Supplied records:
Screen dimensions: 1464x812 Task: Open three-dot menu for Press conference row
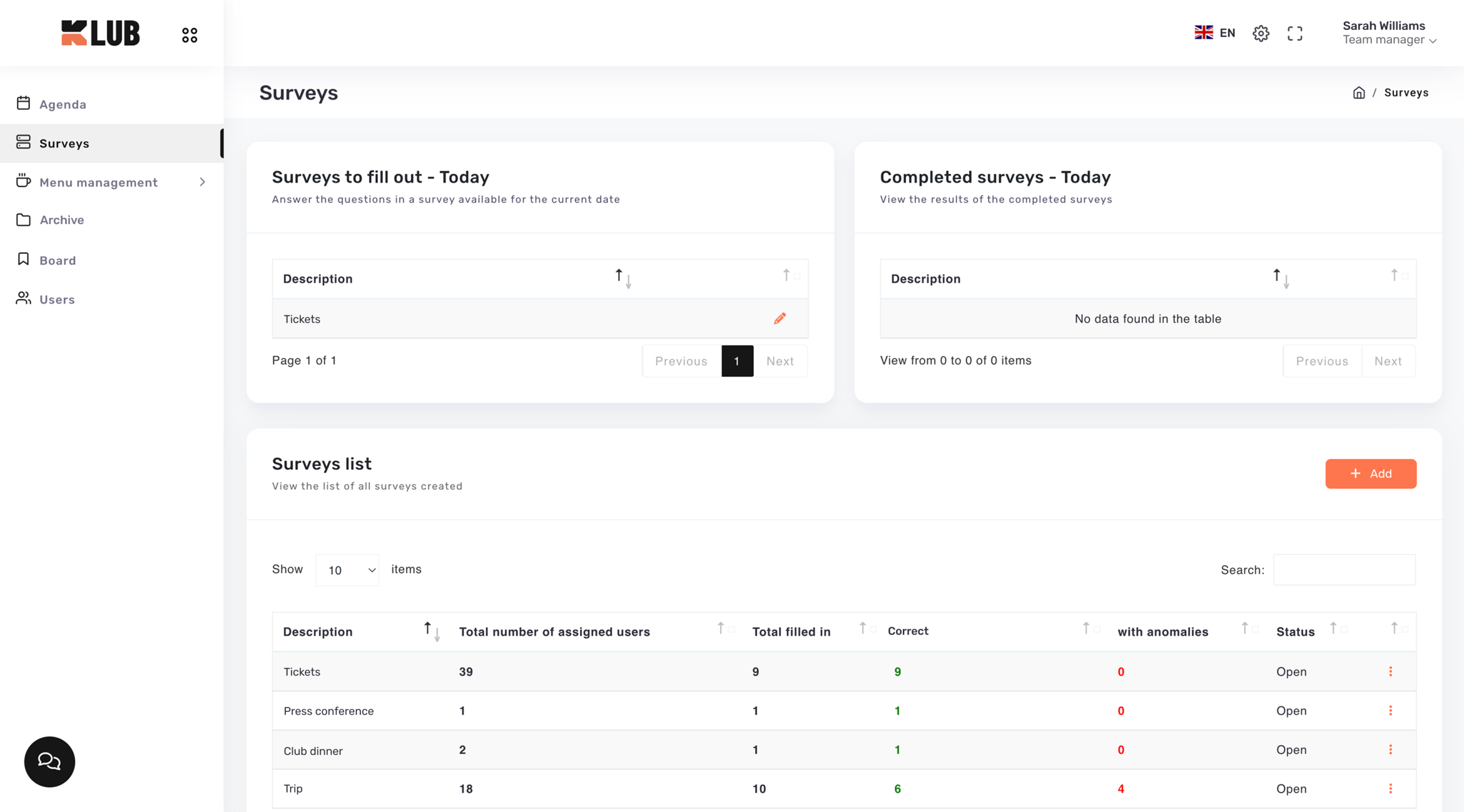tap(1390, 710)
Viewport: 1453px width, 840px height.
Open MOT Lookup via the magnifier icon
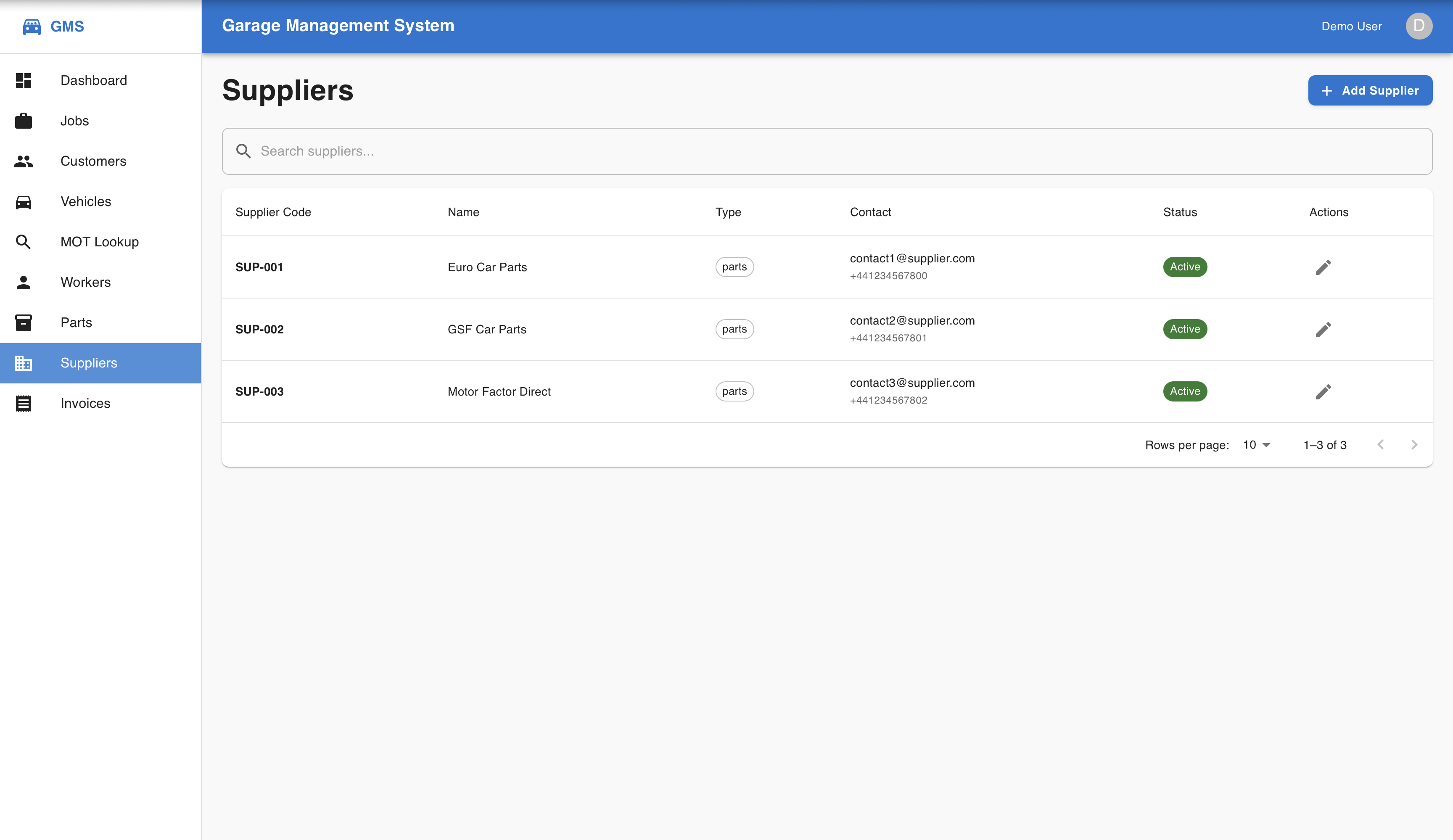click(x=24, y=242)
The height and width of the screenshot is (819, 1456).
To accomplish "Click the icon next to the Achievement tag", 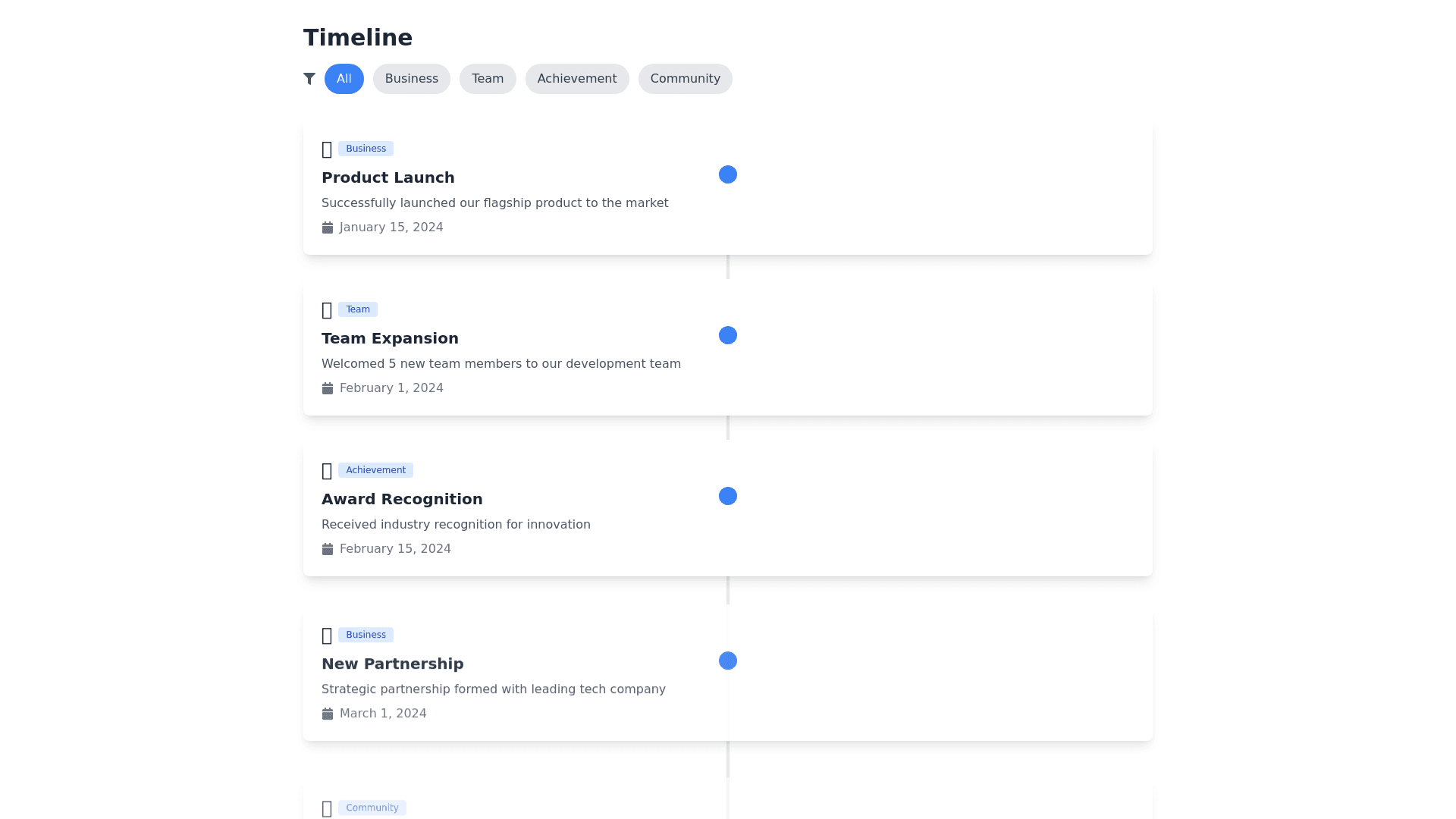I will 327,471.
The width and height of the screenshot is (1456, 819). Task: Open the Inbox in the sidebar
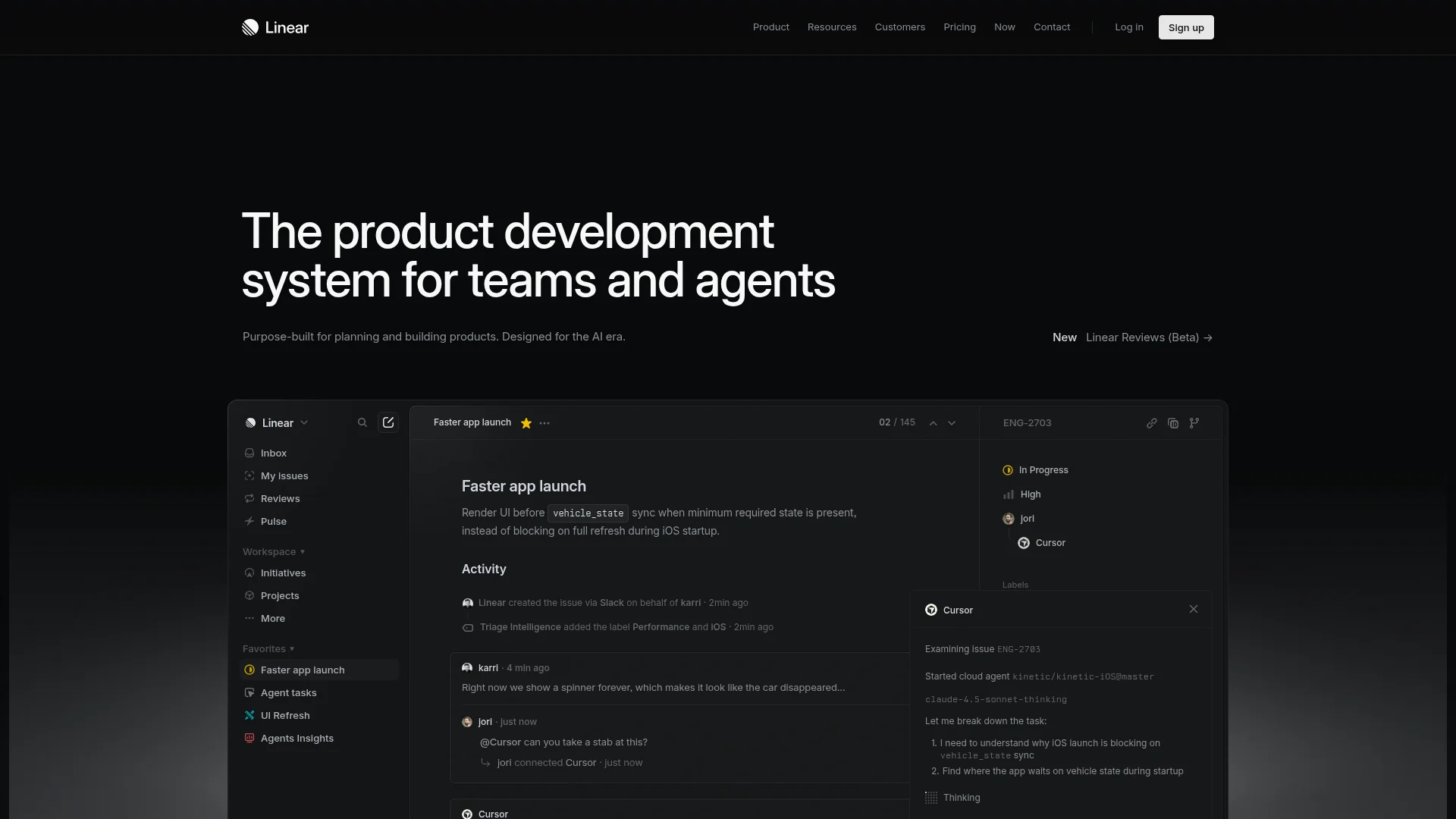[x=273, y=453]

Problem details: From the line containing "The width and" through the last line of the records, both included, output those lines exactly and nothing else; skip the pictures.

Response:
The width and height of the screenshot is (1456, 819). Task: Open the Inbox in the sidebar
[x=273, y=453]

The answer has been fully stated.